=== Work to do ===
Write out every line of the material below word for word, in the same order.

=== Material provided ===
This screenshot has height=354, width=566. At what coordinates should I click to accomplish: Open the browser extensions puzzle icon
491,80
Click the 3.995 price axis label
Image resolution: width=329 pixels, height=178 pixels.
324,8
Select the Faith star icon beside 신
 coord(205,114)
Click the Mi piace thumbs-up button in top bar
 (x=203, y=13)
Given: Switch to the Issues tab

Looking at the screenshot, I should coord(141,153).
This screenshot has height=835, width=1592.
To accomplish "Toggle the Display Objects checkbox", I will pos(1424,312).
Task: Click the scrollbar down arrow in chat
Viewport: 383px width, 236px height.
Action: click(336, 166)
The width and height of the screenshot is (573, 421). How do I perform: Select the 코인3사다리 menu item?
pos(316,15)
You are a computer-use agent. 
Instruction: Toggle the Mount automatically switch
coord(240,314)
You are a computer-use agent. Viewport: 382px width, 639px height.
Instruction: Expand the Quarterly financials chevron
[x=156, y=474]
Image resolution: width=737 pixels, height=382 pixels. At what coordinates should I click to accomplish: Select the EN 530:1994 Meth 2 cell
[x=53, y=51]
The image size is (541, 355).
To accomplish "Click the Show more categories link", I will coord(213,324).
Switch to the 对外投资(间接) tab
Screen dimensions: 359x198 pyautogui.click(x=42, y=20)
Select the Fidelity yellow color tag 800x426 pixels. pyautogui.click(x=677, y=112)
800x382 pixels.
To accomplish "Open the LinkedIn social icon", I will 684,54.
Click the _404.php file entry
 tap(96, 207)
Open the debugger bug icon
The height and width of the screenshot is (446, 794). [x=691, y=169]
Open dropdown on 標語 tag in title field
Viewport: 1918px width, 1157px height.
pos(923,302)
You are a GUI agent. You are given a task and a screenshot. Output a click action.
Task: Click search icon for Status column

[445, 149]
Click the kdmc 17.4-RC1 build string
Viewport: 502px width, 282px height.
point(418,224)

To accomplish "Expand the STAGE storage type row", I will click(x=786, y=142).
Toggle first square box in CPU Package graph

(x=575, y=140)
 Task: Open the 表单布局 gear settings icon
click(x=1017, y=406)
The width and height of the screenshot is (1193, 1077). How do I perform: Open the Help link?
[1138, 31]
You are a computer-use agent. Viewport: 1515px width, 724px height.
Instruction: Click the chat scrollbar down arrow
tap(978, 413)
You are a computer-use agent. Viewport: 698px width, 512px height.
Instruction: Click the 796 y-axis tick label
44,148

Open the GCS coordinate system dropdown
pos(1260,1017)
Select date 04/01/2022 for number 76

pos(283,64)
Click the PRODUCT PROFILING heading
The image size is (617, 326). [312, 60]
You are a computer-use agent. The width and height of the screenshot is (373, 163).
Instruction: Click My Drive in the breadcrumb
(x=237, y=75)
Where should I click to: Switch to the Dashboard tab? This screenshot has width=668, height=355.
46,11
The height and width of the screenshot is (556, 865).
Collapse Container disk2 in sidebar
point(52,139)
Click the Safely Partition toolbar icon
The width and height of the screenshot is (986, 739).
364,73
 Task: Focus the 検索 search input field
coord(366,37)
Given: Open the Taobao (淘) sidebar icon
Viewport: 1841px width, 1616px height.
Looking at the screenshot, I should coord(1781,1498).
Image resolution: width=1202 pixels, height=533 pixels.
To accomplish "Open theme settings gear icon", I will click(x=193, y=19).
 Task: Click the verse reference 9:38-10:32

=== Full solution ===
This screenshot has height=354, width=566. At what coordinates should I click to accomplish: Open the browser extensions puzzle icon
491,80
Click the 3.995 price axis label
Image resolution: width=329 pixels, height=178 pixels.
324,8
Select the Faith star icon beside 신
 coord(205,114)
Click the Mi piace thumbs-up button in top bar
 (x=203, y=13)
Given: Switch to the Issues tab

Looking at the screenshot, I should coord(141,153).
This screenshot has height=835, width=1592.
To accomplish "Toggle the Display Objects checkbox", I will pos(1424,312).
Task: Click the scrollbar down arrow in chat
Viewport: 383px width, 236px height.
Action: click(336, 166)
The width and height of the screenshot is (573, 421). How do I perform: Select the 코인3사다리 menu item?
pos(316,15)
You are a computer-use agent. 
Instruction: Toggle the Mount automatically switch
coord(240,314)
You are a computer-use agent. Viewport: 382px width, 639px height.
Instruction: Expand the Quarterly financials chevron
[x=156, y=474]
Image resolution: width=737 pixels, height=382 pixels. At what coordinates should I click to accomplish: Select the EN 530:1994 Meth 2 cell
[x=53, y=51]
The image size is (541, 355).
To accomplish "Click the Show more categories link", I will coord(213,324).
Switch to the 对外投资(间接) tab
Screen dimensions: 359x198 pyautogui.click(x=42, y=20)
Select the Fidelity yellow color tag 800x426 pixels. pyautogui.click(x=677, y=112)
800x382 pixels.
To accomplish "Open the LinkedIn social icon", I will 684,54.
Click the _404.php file entry
 tap(96, 207)
Open the debugger bug icon
The height and width of the screenshot is (446, 794). [x=691, y=169]
Open dropdown on 標語 tag in title field
Viewport: 1918px width, 1157px height.
pos(923,302)
You are a GUI agent. You are given a task and a screenshot. Output a click action.
Task: Click search icon for Status column

[445, 149]
Click the kdmc 17.4-RC1 build string
Viewport: 502px width, 282px height.
point(418,224)

To accomplish "Expand the STAGE storage type row", I will click(x=786, y=142).
Toggle first square box in CPU Package graph

(x=575, y=140)
 Task: Open the 表单布局 gear settings icon
click(x=1017, y=406)
The width and height of the screenshot is (1193, 1077). How do I perform: Open the Help link?
[1138, 31]
You are a computer-use agent. Viewport: 1515px width, 724px height.
Instruction: Click the chat scrollbar down arrow
tap(978, 413)
You are a computer-use agent. Viewport: 698px width, 512px height.
Instruction: Click the 796 y-axis tick label
44,148

Open the GCS coordinate system dropdown
pos(1260,1017)
Select date 04/01/2022 for number 76

pos(283,64)
Click the PRODUCT PROFILING heading
The image size is (617, 326). [312, 60]
You are a computer-use agent. The width and height of the screenshot is (373, 163).
Instruction: Click My Drive in the breadcrumb
(x=237, y=75)
Where should I click to: Switch to the Dashboard tab? This screenshot has width=668, height=355.
46,11
The height and width of the screenshot is (556, 865).
Collapse Container disk2 in sidebar
point(52,139)
Click the Safely Partition toolbar icon
The width and height of the screenshot is (986, 739).
364,73
 Task: Focus the 検索 search input field
coord(366,37)
Given: Open the Taobao (淘) sidebar icon
Viewport: 1841px width, 1616px height.
Looking at the screenshot, I should coord(1781,1498).
Image resolution: width=1202 pixels, height=533 pixels.
To accomplish "Open theme settings gear icon", I will click(x=193, y=19).
 Task: Click the verse reference 9:38-10:32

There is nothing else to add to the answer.